## Your task
Every entry below must be transcribed word for word, and the images must be left out.

+ + + +

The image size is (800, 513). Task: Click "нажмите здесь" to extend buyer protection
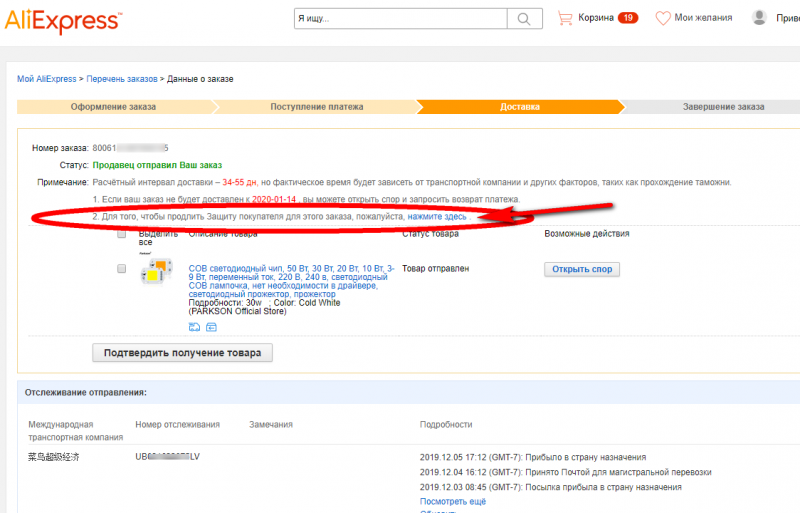(437, 216)
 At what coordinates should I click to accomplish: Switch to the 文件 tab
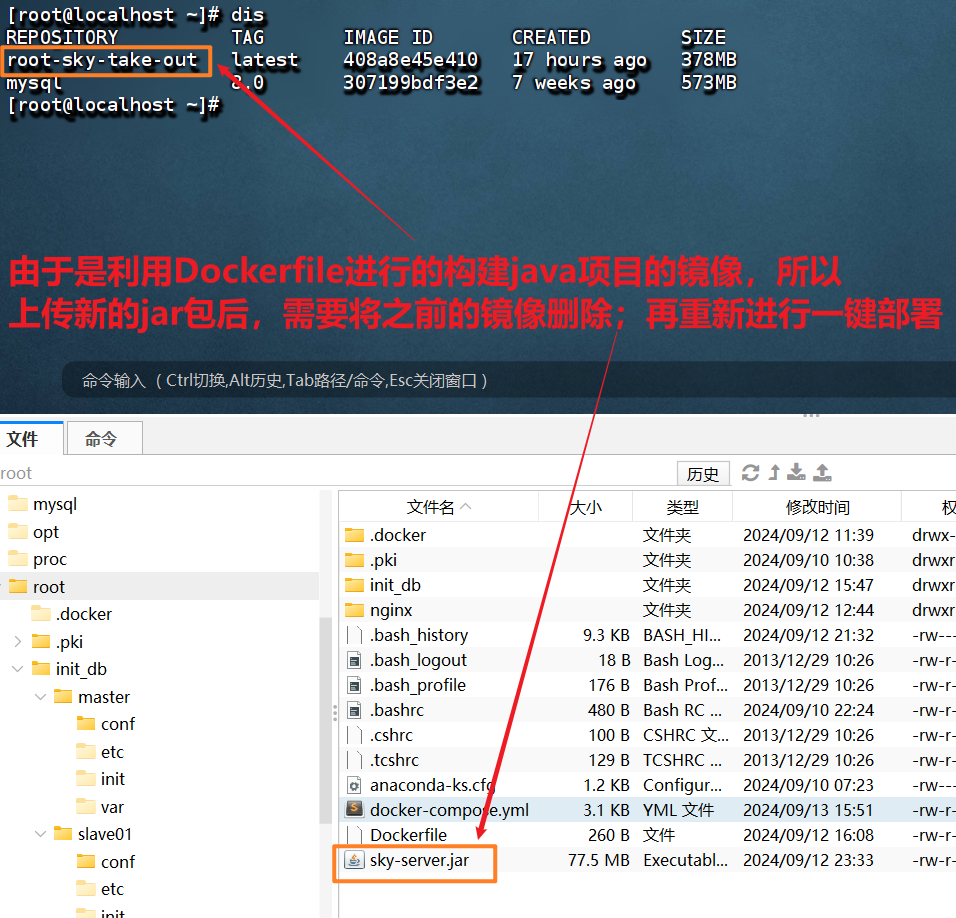(x=24, y=439)
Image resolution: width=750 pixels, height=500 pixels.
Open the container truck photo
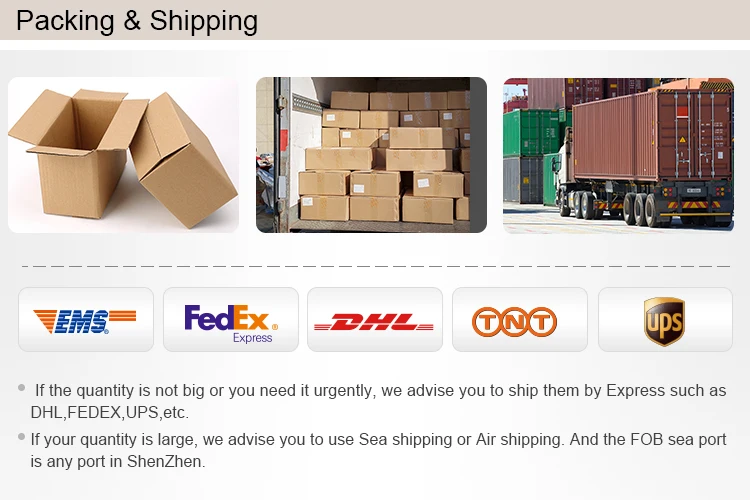618,155
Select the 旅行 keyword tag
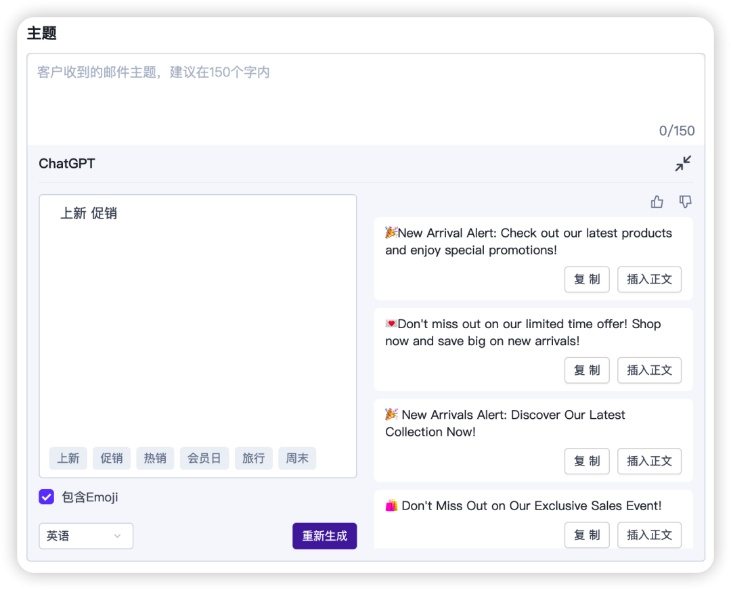 pyautogui.click(x=254, y=458)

+ + + +

## Solution to this exercise
The image size is (800, 513). Task: Click "нажмите здесь" to extend buyer protection
(437, 216)
 At what coordinates should I click to accomplish: Switch to the 文件 tab
(x=24, y=439)
Image resolution: width=750 pixels, height=500 pixels.
Open the container truck photo
618,155
Select the 旅行 keyword tag
 pyautogui.click(x=254, y=458)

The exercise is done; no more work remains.